What appears from the line containing "Task: Click the Send Invitation button" to the end of the listing below should be copied exactly, with no other lines.

= Beginning of Section =

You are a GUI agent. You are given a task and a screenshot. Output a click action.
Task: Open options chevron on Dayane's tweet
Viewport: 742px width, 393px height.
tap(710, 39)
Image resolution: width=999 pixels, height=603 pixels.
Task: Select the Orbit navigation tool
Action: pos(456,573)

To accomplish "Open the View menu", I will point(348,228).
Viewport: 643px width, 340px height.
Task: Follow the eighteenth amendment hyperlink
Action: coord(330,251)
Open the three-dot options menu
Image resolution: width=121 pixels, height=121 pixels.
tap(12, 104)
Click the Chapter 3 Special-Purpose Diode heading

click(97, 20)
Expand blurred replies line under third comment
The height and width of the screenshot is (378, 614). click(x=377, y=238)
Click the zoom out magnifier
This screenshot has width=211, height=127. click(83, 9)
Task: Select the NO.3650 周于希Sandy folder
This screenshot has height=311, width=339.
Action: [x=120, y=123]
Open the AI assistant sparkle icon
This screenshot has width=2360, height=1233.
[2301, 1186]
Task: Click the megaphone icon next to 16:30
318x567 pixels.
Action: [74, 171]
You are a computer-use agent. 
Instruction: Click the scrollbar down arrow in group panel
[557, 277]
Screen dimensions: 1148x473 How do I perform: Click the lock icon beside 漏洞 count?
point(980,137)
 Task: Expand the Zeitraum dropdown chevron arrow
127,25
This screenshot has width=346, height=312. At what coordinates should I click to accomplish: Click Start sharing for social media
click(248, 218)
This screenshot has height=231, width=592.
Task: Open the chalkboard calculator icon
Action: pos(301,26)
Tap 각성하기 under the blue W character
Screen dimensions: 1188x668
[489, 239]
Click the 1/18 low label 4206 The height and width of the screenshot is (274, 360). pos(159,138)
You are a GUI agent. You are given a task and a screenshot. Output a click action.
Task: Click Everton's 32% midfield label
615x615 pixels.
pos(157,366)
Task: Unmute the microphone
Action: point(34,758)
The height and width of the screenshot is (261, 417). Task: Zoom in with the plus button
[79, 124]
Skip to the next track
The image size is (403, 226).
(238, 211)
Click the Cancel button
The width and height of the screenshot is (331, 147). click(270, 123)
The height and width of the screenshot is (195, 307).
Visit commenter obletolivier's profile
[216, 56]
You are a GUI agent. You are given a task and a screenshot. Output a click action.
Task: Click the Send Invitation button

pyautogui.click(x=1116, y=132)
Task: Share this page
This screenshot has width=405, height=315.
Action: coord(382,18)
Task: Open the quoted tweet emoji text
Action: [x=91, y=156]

= End of Section =

**Task output:**
Task: Click the Send Invitation button

pyautogui.click(x=1116, y=132)
Task: Share this page
This screenshot has width=405, height=315.
Action: coord(382,18)
Task: Open the quoted tweet emoji text
Action: [x=91, y=156]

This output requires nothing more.